King’s Joy 2 Wudaoying Hutong Lama Temple Dongcheng District Tel 8404 9191
京兆尹 东城区 雍和宫 五道营胡同2号
Yuan Mei, a Qing dynasty poet who had sharp tongue for both eating and writing, would have been thrilled had he had a chance to dine at King’s Joy 京兆尹. He no doubt would have admired how each dish was prepared with passion and utmost attention to the smallest details.
The opening of King’s Joy, arguably Beijing’s best vegetarian restaurant, couldn’t have come at a better time, as we suffer falling quality in Chinese cuisine and a rash of never-ending food scandals that keep making headlines.
King’s Joy offers vegetarian food, but not the restrictive monastic style, where leeks, onions, garlic, chives and other pungent ingredients are prohibited. Hence, the flavor and fragrance here are bursting and not impeded.
The focus here is on health and preservation of the environment. Many of the vegetables come from nearby cooperating organic farms or from far-away Yunnan.
And the restaurant is in very capable hands. Owner David Yin has a degree in nutrition from Fujen University in Taipei. We also learned that the chef of King Joy’s kitchen was a disciple from the Donglin Monastery, on Lushan, in Jiangxi Province , who was encouraged by his master to promote vegetarian eating outside of the monastery. “The life of an animal is equal to a human life,” his master once told him.

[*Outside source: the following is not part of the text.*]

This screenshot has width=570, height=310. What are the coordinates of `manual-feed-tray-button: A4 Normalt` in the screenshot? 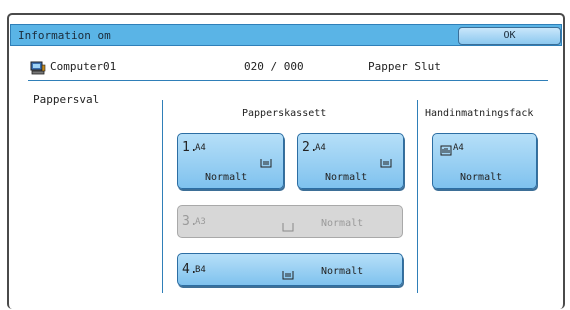 It's located at (484, 161).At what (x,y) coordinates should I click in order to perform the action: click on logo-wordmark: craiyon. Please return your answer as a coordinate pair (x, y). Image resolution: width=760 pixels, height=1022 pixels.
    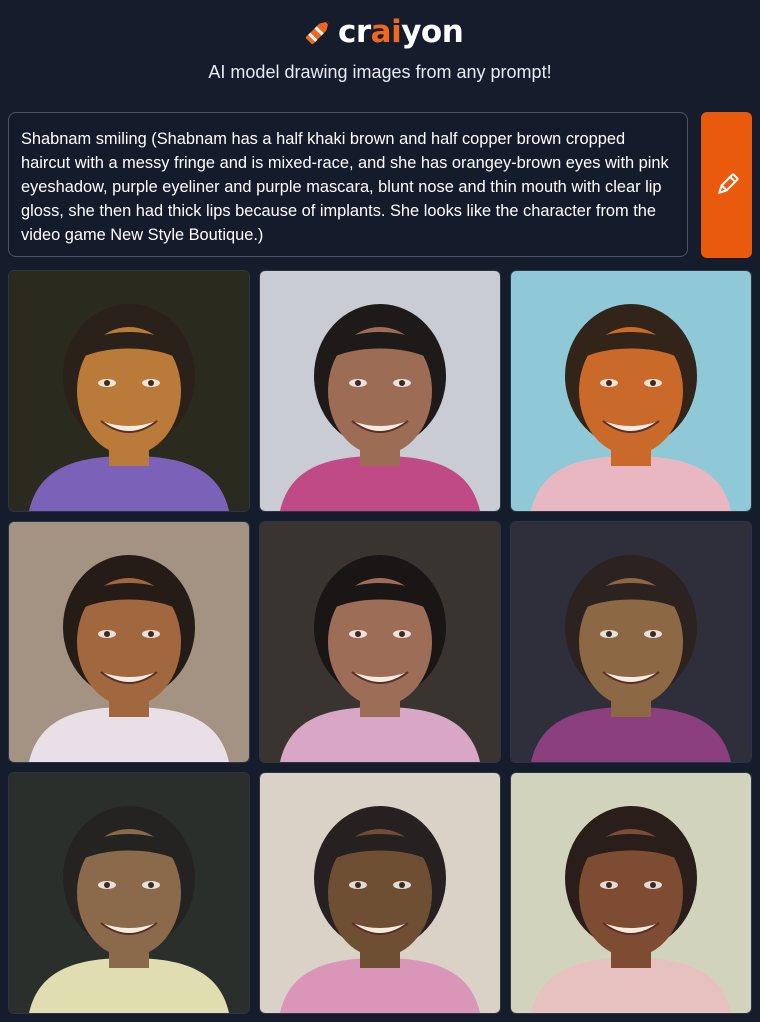
    Looking at the image, I should click on (401, 32).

The dishes we try are phenomenally superb: organically tasty and flavorful and without trying to make the food look like fake meat. Every dish is creatively made. I am most impressed with the herbal soup using shouwu 首乌, tuber of multi-flower knotweed paired with walnut, cubes of bean curd, and Chinese yam in a subtle mushroom-based broth. This is the best soup I’ve ever tasted.
Another amazing dish is the fresh Gorgon fruit, indigenous to Jiangsu Province, which is stir-fried with asparagus. The pearly Gorgon fruit has a wonderful texture; it’s slightly chewy, somewhat akin to glutinous rice, yet lovely light. Gorgon fruit is dubbed water ginseng because it is an aquatic herbaceous.
Sautéed Matsutake Mushroom Celtis Leaf 松茸朴叶烧 is artistically presented, with a large celtis leave serving as a "plate" sitting on a candle-lit mini-pot, which keeps the dish warm. Gingko nuts and slivers of red chillies and seaweed are carefully laid on the surface of the dish.
King’s Joy also excels in making wonderful traditional desserts. “Donkey rolling on the ground” is the signature sweet of Old Peking. This is red bean paste rolled in glutinous rice cake, which resembles a jelly roll, and dusted with grounded soya bean flour which gives it the look of a donkey that has rolled in the dust on the ground. The fragrant of the roasted soya bean flour giving this snack a unique taste. No other place I know of in Beijing makes “donkey rolling on the ground” nearly as good as King’s Joy. Here, the rice cake is served with homemade sweet-scented osmanthus-jujube-brown sugar syrup.
The wine and beverage list are also extensive, and includes healthy beverages made with soya beans, oatmeal, peanuts, and fruits. The Oatmeal Nut-Melange Soy Beverage 麦片坚果豆浆 is particularly delicious, a hot drink that has a nutty cocoa flavor.
Adding to the attraction of the food is the magnificent design of the restaurant, which is the work of Zhang Yonghe, one of China’s most famous architects. The restaurant, possibly the most beautiful one in Beijing, is built in a simple courtyard style with a small outdoor dining area in the rectangle. One private room faces a clump of rich green bamboo, while another has a view of a pomegranate tree. A mist floats up from the sides of the ground, which combined with the scent of incense wafting over the walls of the Lama Temple just across the street, gives the restaurant a mysterious but alluring feel.
Quality like this comes at a price, however. The lowest-priced set meal, which is served in the private dining rooms, runs Rmb 699 per person for a 10-course meal. If you want something simpler, choose a table in one of the open areas or in the Zen-like courtyard, where you can order à la carte from the menu.